The main contributions of this paper are as follows:

We propose a performance research framework for BBNs based on multiple periodic activation functions, extending the application of the BiPer method in BNNs and enriching the design strategies of binary activation functions.

We systematically analyze the ability of different periodic activation functions to control gradient propagation and quantization error, providing theoretical support and experimental validation for the selection of activation functions in BNNs.

Through comparative experiments on CIFAR-10 and ImageNet, we demonstrate the significant advantages of the multi-periodic activation function strategy in terms of classification accuracy and gradient stability, with sine and sawtooth wave functions showing the best performance.

Compared with the original BiPer method, the proposed strategy achieves higher accuracy and more stable training results in classification tasks, demonstrating the potential application value of multi-periodic activation functions in BBNs.

2. Related work

2.1. Quantization methods and performance optimization in binary BNNs

In terms of quantization algorithms, XNOR-Net [5] and BNNs utilize the sign function to achieve binary quantization, significantly reducing the computational complexity of the model. However, the derivative of the sign function is zero during backpropagation, causing gradient propagation to be hindered. The Straight-Through Estimator (STE) [6] is widely used to alleviate the gradient vanishing problem. STE ensures gradient flow by replacing the derivative of the sign function with an identity function during backpropagation. Due to the inconsistency between the forward and backward propagation models, STE still has limitations in model convergence and performance improvement.

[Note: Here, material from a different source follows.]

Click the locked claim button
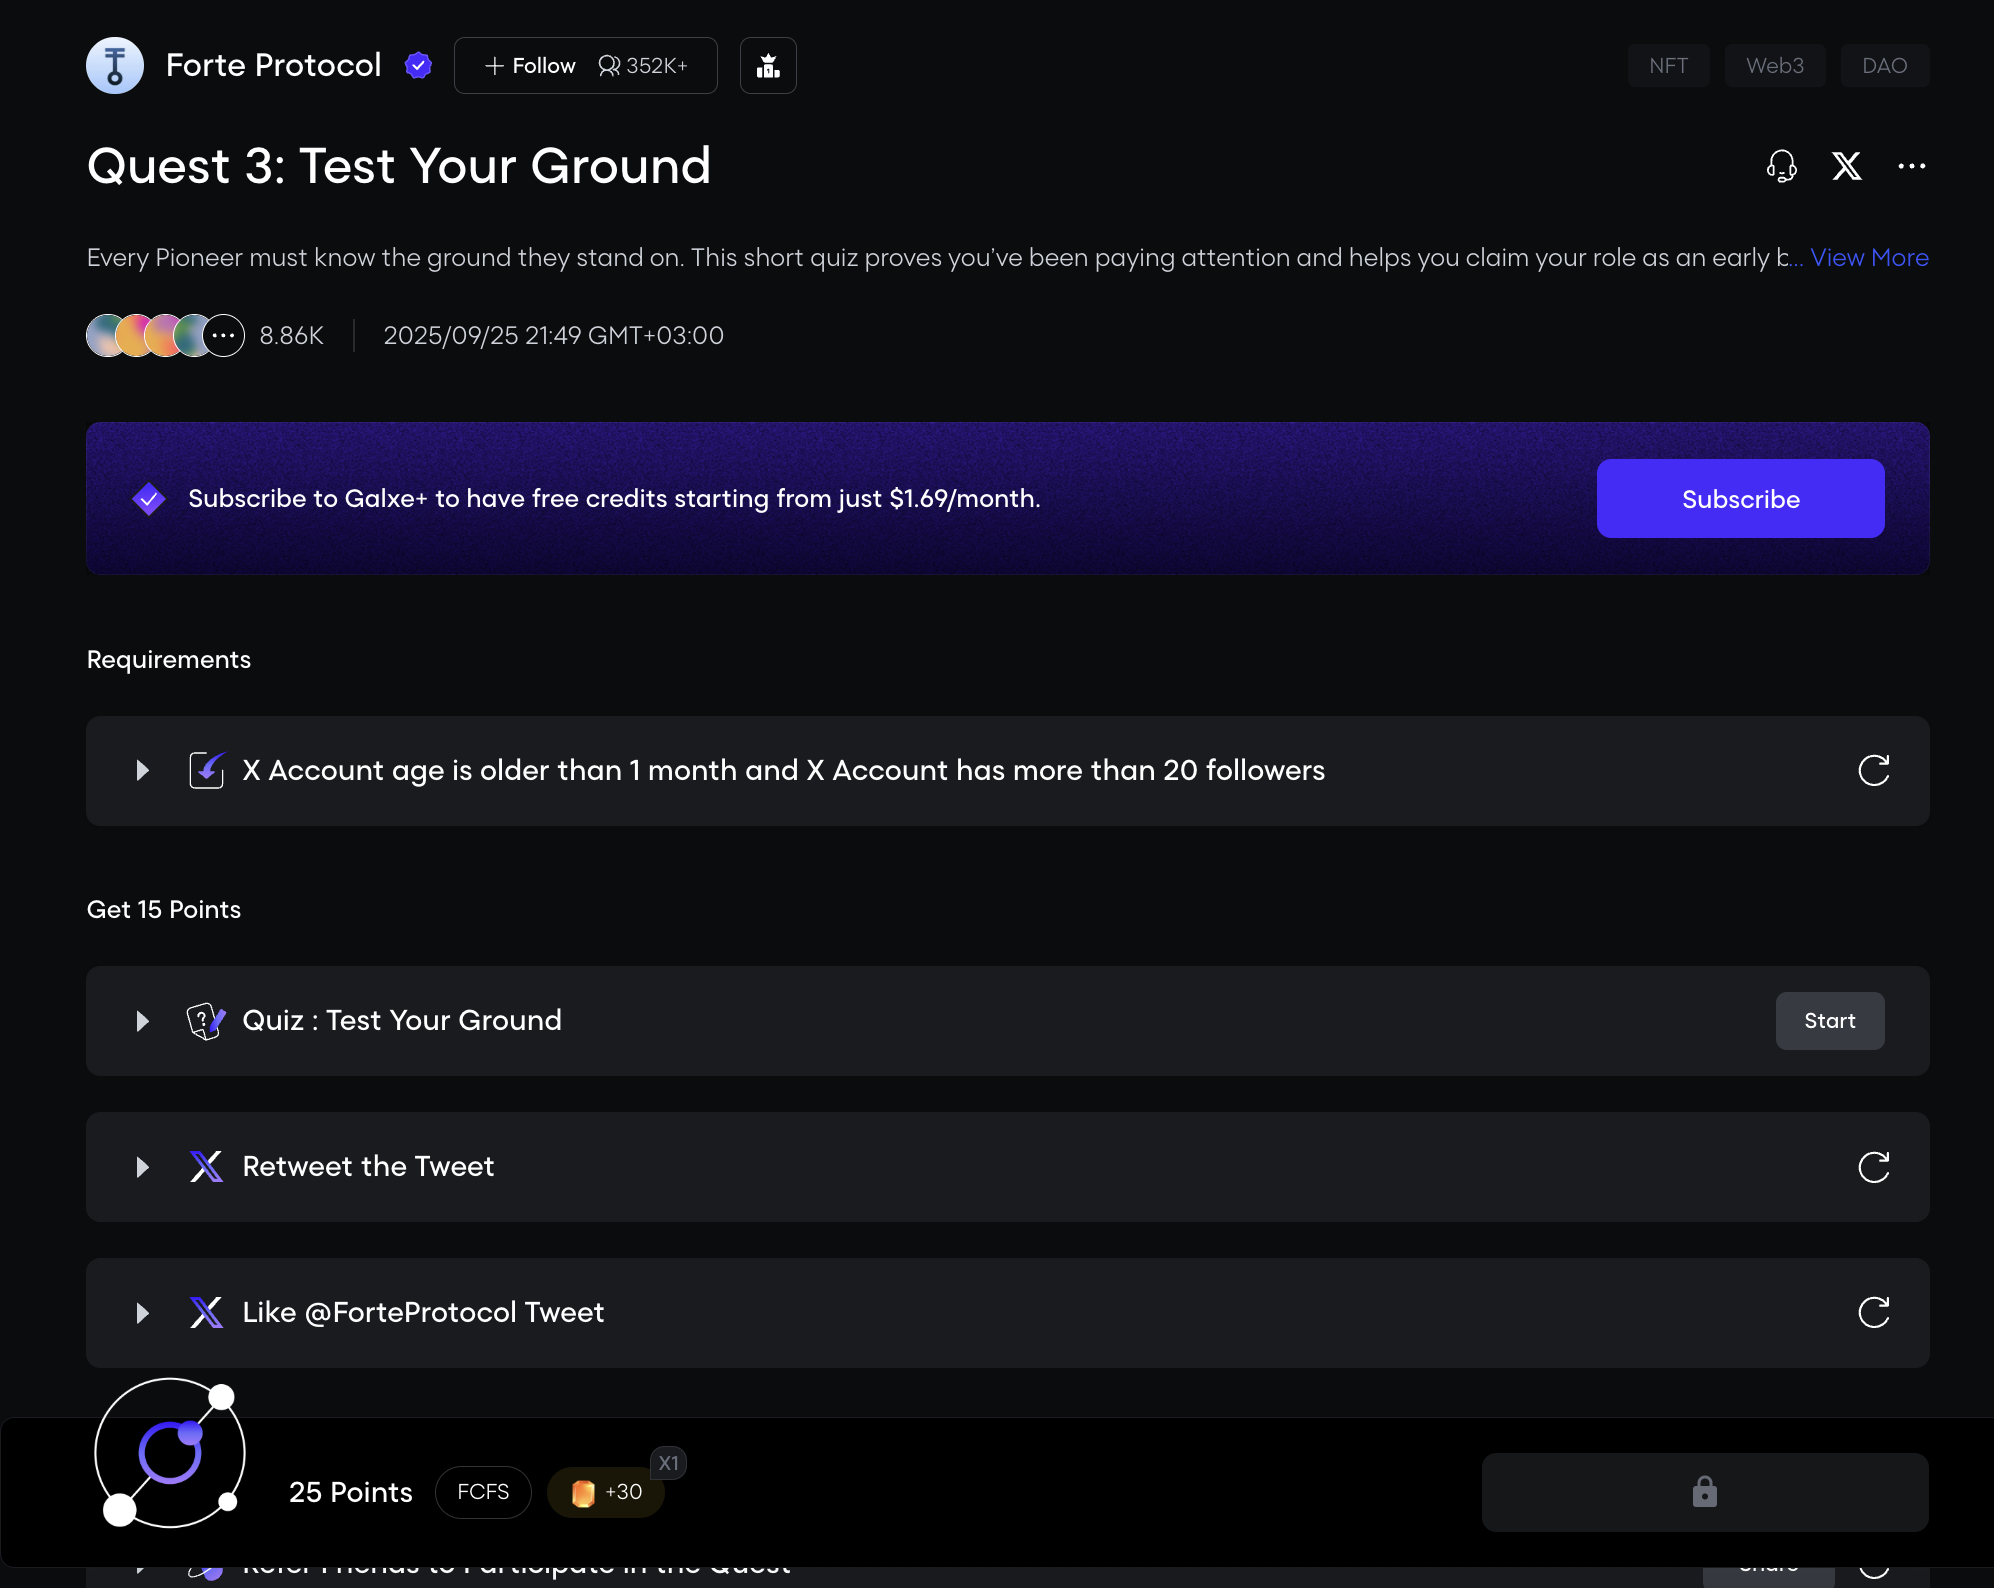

To further enhance quantization performance, the Real-to-Binary Network (RBN)[7] proposes a mixed-precision quantization strategy, retaining partial real-valued weights in convolutional layers to improve feature extraction capability. This approach effectively mitigates the information loss caused by pure binary quantization, but it compromises storage efficiency and inference speed. Another method, IR-Net, introduces gradient balancing and scaling factors to dynamically adjust gradient strength during training, thereby improving model stability and accuracy.

Although the above methods have improved BNN performance to some extent, performance enhancement remains limited when dealing with complex tasks and large-scale datasets. The balance between quantization error control and gradient flow stability has not yet been fundamentally resolved. Therefore, how to effectively mitigate gradient instability while maintaining binary characteristics remains an important challenge in current research.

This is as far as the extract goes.